Ratu Sukuna Bowl
- Sport: Rugby union
- Founded: 1951; 75 years ago
- No. of teams: 2
- Countries: Fiji
- Most recent champion: Fiji Police Force (2025)
- Most titles: Fiji Police Force (36 titles)

= Sukuna Bowl =

Fijian annual rugby union fixture

The Ratu Sukuna Bowl is an annual rugby union fixture in Fiji that is contested between the Fiji Police Force and the Republic of Fiji Military Forces since 1951. It is usually played at the ANZ National Stadium in Suva, Fiji.

== History ==
The Ratu Sukuna Bowl was established in 1951, it was created by Ratu Sir Lala Sukuna as a common ground to foster brotherhood between the two forces. It is contested between the Fiji Police Force and the Republic of Fiji Military Forces. Police has won the Ratu Sukuna Bowl 35 times times while Army has won it 27 times.

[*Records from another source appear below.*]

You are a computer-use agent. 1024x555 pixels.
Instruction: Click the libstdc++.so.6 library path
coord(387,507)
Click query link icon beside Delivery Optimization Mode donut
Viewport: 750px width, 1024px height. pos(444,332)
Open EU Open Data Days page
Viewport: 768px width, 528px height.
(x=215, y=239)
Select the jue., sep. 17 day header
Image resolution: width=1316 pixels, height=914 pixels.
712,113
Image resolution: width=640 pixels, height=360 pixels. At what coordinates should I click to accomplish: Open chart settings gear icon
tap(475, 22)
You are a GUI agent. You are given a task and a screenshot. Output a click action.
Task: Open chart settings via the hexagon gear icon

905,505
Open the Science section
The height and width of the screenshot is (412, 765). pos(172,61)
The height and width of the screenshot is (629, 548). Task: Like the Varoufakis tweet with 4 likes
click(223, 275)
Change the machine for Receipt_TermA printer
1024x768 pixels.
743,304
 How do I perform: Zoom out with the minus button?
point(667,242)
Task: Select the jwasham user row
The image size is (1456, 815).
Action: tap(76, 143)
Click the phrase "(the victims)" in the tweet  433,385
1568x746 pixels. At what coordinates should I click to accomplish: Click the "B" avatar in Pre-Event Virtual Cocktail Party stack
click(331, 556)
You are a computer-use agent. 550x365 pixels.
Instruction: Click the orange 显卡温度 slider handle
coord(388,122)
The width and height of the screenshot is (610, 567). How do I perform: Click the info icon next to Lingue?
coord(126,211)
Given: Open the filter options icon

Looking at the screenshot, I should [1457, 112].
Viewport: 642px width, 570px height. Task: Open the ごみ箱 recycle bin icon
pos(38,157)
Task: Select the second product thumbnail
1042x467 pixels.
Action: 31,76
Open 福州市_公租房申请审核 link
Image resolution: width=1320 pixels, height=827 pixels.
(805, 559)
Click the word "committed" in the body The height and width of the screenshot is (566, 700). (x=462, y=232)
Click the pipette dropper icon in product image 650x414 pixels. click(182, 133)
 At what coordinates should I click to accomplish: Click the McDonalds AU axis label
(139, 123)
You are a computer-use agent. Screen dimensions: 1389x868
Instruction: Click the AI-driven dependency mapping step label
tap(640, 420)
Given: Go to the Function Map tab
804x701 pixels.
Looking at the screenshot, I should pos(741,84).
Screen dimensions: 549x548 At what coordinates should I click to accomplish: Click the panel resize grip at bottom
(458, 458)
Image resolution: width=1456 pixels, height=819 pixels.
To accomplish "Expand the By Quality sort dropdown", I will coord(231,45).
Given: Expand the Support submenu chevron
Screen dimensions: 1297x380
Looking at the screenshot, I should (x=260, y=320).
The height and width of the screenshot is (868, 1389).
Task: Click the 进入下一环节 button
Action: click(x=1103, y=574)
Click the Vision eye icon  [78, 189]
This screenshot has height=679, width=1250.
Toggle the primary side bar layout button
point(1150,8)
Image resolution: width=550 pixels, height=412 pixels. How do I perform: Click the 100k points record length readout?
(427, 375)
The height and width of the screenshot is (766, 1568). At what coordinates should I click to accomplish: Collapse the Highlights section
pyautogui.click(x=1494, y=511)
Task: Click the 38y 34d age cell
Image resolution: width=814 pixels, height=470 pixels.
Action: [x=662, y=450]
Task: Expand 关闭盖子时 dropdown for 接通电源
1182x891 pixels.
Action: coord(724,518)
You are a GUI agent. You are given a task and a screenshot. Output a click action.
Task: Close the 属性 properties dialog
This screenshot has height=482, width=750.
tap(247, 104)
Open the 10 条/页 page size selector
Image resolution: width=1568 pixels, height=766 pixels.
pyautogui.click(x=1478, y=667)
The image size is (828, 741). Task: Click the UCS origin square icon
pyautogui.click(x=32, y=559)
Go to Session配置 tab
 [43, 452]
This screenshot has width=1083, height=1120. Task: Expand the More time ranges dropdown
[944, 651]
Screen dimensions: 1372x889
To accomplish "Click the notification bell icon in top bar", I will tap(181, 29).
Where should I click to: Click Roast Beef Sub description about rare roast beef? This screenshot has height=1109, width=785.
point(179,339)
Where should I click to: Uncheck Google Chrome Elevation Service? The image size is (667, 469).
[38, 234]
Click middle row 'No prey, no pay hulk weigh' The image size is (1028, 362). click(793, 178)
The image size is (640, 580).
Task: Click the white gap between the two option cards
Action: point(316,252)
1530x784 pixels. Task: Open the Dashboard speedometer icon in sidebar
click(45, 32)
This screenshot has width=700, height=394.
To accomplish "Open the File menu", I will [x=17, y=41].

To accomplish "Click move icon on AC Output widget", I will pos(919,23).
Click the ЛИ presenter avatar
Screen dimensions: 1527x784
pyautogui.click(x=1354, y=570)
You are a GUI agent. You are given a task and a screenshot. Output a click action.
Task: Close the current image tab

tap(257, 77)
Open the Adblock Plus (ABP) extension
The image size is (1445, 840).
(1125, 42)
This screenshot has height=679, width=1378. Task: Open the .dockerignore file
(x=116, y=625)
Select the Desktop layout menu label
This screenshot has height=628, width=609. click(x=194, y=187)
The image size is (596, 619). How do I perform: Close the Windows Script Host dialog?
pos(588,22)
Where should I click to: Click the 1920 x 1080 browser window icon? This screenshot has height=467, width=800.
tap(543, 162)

The 2015 Sukuna Bowl took place at the ANZ Stadium in Suva, Fiji. The Fiji Police Force won the match against the Republic of Fiji Military Forces.

In 2022, the original 70-year-old Tanoa which is usually contested for, was replaced because it was destroyed in a fire in December 2021. The replacement tanoa was jointly dedicated by the Police chaplain and the RFMF Reverend. The women's competition was introduced in 2022 and was won by the RFMF Women.

Police retained the Bowl in 2023 after an 11-all draw against Army at Prince Charles Park in Nadi. It was the fourth time that a draw occurred in the competition.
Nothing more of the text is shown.